Similarly, programmers can move away from routine coding and begin to specialise in ensuring the quality of AI-generated code, developing complex algorithms, or optimising chatbot outputs. This isn’t just a better use of time, but it’s a better use of talent.

The knock-on effect for employee engagement could be profound. When people are empowered to do work that challenges and inspires them, they are more likely to stay, grow, and thrive as leaders.

Learning to learn: the new core skill

But redesigning roles is only half the equation. To truly close the tech talent gap from within, organisations must also invest in helping employees acquire the skills required for their evolving roles.

The half-life of skills is shrinking rapidly. Our research shows that what people need to know today will be different in just a few years.
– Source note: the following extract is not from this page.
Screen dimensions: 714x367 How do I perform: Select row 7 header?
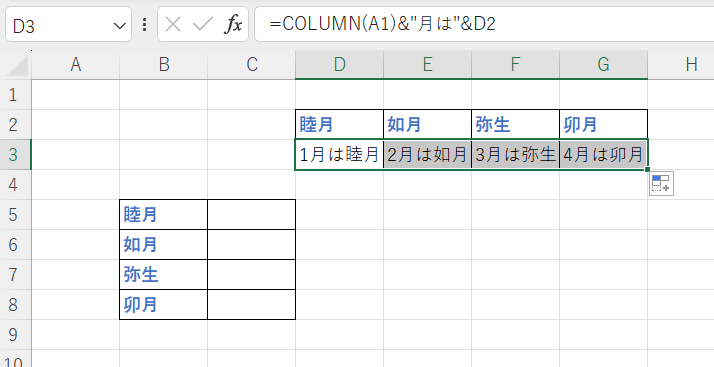point(15,275)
That’s why we advocate for “learning to learn” as the most important skill of the future. By fostering adaptability, curiosity, and continuous development, HR can create a workforce capable of evolving alongside technological advancements.

Digital credentials, adaptive learning platforms, and AI-informed skills data can help match employees to the right training at the right time. These tools already exist, and HR teams that use them effectively will be best positioned to support ongoing role evolution.

A better answer to the talent squeeze

It’s important to state that this rethink isn’t about reducing staff, but it’s about increasing capacity and impact. In one scenario, redesigning the roles of a team of 15 engineers could enable them to transition from supporting 20 projects to supporting 40 without experiencing burnout.

It’s also not about wholesale transformation overnight. Begin by identifying the roles most significantly impacted by automation. Map the tasks these roles do and pinpoint bottlenecks. Then redesign the job to shift effort to where it adds the most value and consider how you quickly and effectively deploy roles to projects and work. This kind of strategic, phased role redesign is well within the capabilities of today’s HR teams, and the returns are significant.

Leading through change

The skills crisis won’t be solved by external hiring alone. It demands a mindset shift that sees people not as fixed assets, but as dynamic contributors who can be continually redeployed, reskilled, and re-energised.

For HR leaders, this is the moment to lead through the change. By redesigning work at the task level, aligning roles with strategic priorities, and building the internal capability to grow and evolve talent, we can close the tech skills gap from within and build a future of work that works better for everyone.